Pertanyaan kedua, mengenai agama saya, dengan tegas dan bangga mengatakan bahwa saya seorang muslim. Mengapa mereka bertanya demikian? Karena orang Malaysia Melayu Islam mengikuti tradisi Arab dalam pemberian nama kepada anak-anak mereka. Makanya sangat jarang (hampir tidak ada) kita temukan orang Melayu dengan nama, “Eko, Bowo, Dilan, Sari, Resti, Andin, dan lain sebagainya”. Umumnya nama orang-orang Melayu sangat kental nuansa islaminya, seperti “Sabri, Mohammad, Taib, Raudhah, Fikri, Khairil, Ammar, Siti, dan lain-lain” lengkap di belakangnya “bin” (anak laki-laki dari) atau “binti” (anak perempuan dari) nama bapak mereka.

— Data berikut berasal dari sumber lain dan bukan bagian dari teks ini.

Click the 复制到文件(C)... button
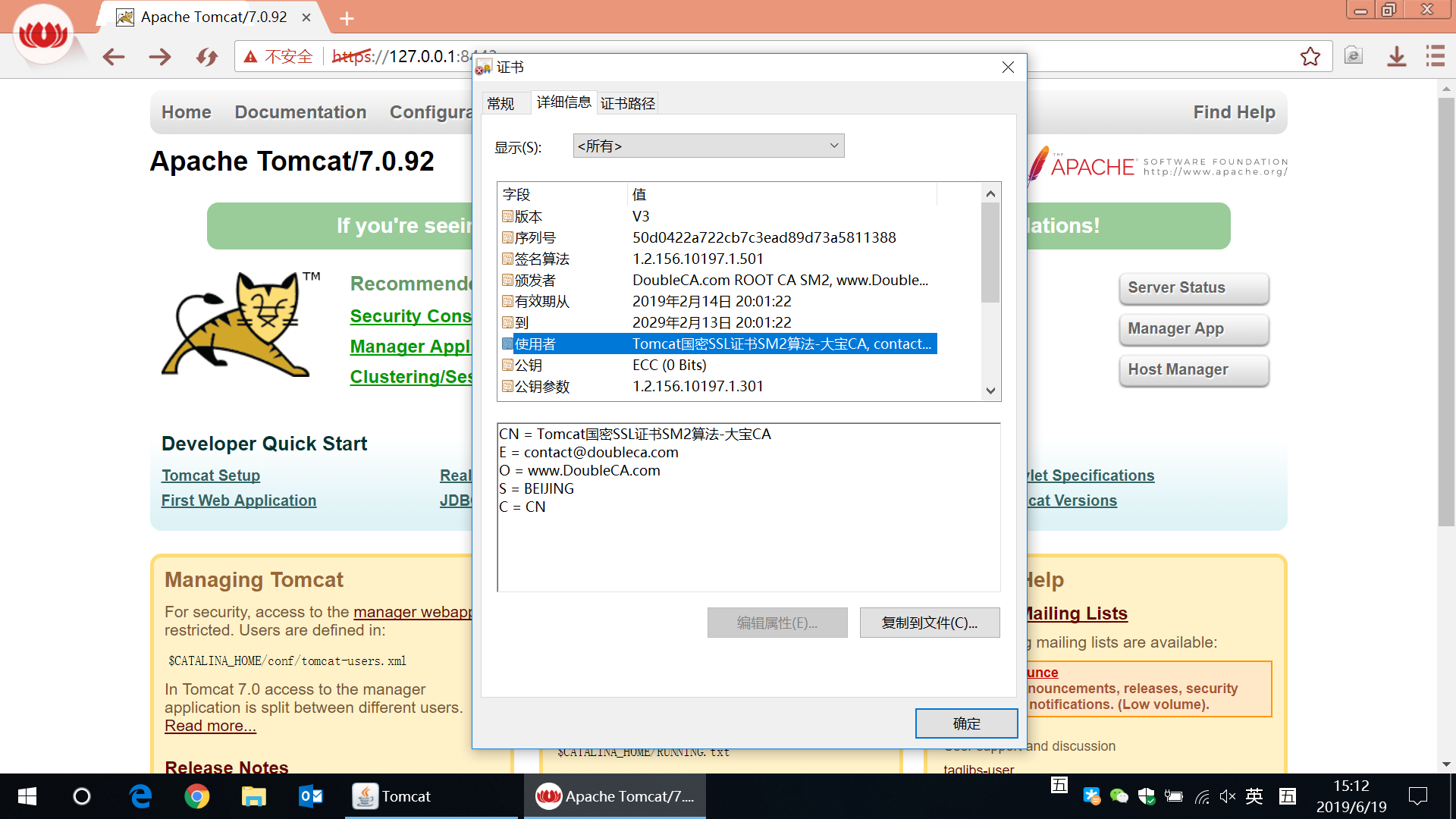Screen dimensions: 1456x819 click(929, 623)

Sebenarnya ini menjadi pukulan telak pada kita umat Islam Indonesia, mengapa kita tidak bangga memberi nama-nama islami pada generasi kita. Orang Malaysia, menurut wawancara saya dengan salah seorang Makcik dari Terengganu, mereka memilih nama itu mengikut panduan “Buku Besar”. Buku besar itu berisi daftar nama-nama islami yang selalunya digunakan oleh para orang tua untuk menamai anak-anak mereka. Meskipun di lapangan, sangat banyak nama orang Malaysia itu sama antara satu dengan yang lainnya, tapi akan tampak berbeda jika dilihat bin dan binti yang menyertainya. Ke depan, umat Islam Indonesia sebaiknya melakukan “hijrah nama” untuk generasi-generasi berikutnya.
Ada lagi keunikan, jika kita menyebut beberapa nama tertentu, orang Melayu di sini akan terkejut dan langsung berpendapat orang yang punya nama itu adalah Hindu. Contoh nama-nama itu adalah, “Kailani, Rani, Bima, Rama, Dewi, Shinta, dan lain sebagainya”. Ya, nama-nama itu mereka anggap adalah kepunyaan Suku Bangsa India yang menetap di Malaysia.

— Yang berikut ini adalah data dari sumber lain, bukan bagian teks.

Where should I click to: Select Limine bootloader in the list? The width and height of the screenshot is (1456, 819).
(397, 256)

Malaysia terdiri dari tiga etnis besar dan beberapa suku orang asli yang menempati daerah pedalaman, Sabah dan Serawak. Tiga etnis besar itu adalah Melayu, India, dan Cina. Dalam hal nama, ketiga etnis ini sangat mudah dikenali. Tidak seperti di Indonesia, etnis Cina menggunakan nama Jawa dan nama lain yang bercirikan budaya tempatan. Di Malaysia, etnis Cina memang menamai mereka dengan nama-nama Cina dan itu tertera di Identity Card (IC) mereka, begitupun dengan India. Saya punya dua orang dosen etnis Cina yang sangat baik dengan saya selama perkuliahan, dan saya juga beberapa kali terlibat dalam kegiatan penelitian mereka, yaitu Dr. Goh Swe Choo dan Dr. Wong Kung Teck.

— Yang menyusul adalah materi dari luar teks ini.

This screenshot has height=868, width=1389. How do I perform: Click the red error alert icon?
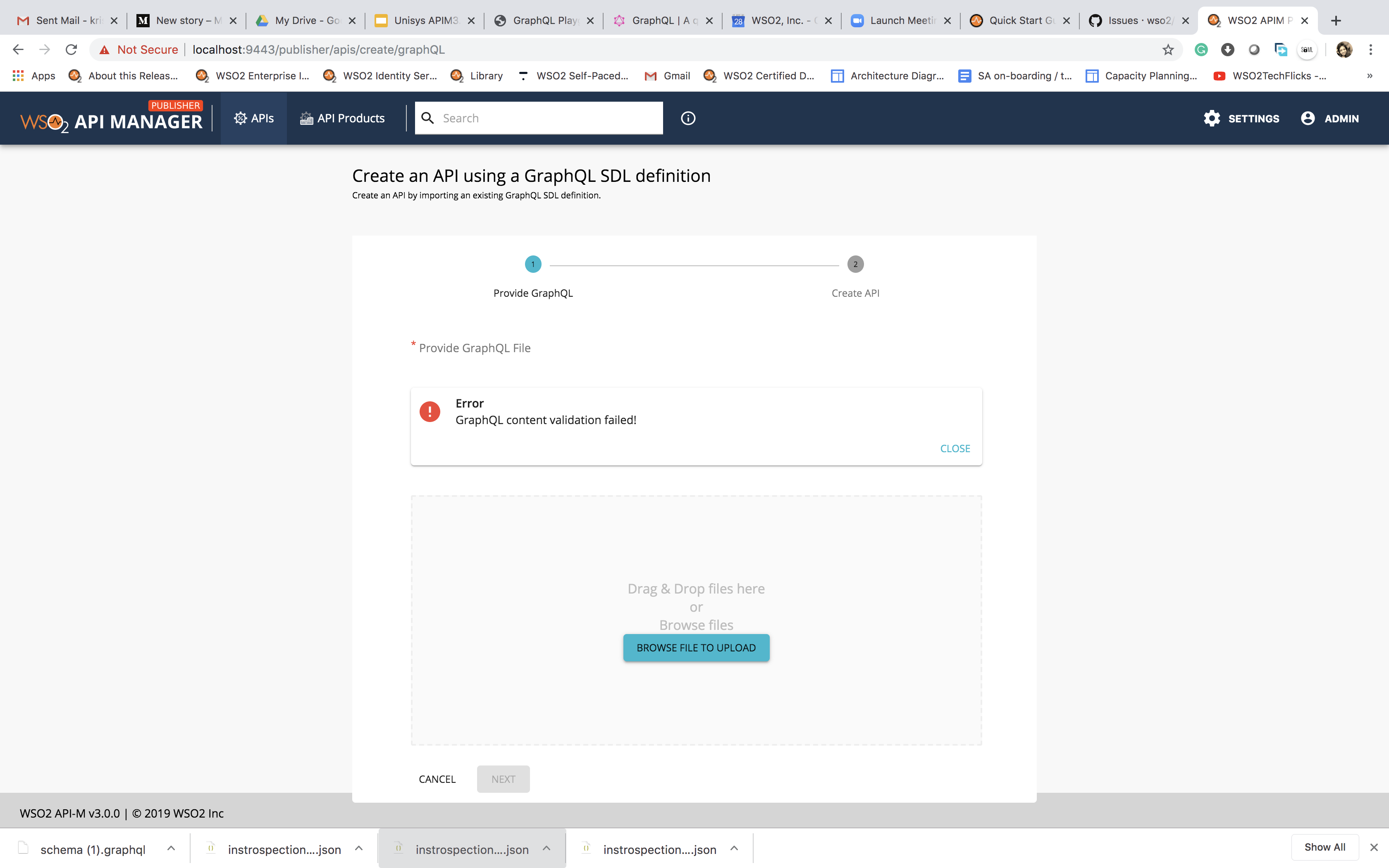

Inilah ciri khas nama di Malaysia yang bisa mengidentifikasi orang berdasarkan etnisnya. Perbedaan itu akan menjadi suatu hal yang indah jika kita bijak menyikapinya. Bergaul dengan orang-orang dari etnis berlainan membuat kita tahu banyak hal, terutama kebiasaan dan adat istiadat mereka. Tulisan ini bukan bermaksud menjelekkan suatu etnis, tapi ingin memperlihatkan keunikan Malaysia dalam memberi nama kepada anak keturunan mereka. Indonesia bisa jadi harus belajar dari hal-hal yang seperti ini. Terutama ke depan, penamaan anak orang Islam sudah sepantasnya menggunakan nama-nama islami.


Notes: Tulisan ini telah dimuat dalam buku yang berjudul, "Perantau Ilmu di Negeri Jiran", atas prakarsa PPI Universiti Pendidikan Sultan Idris Malaysia.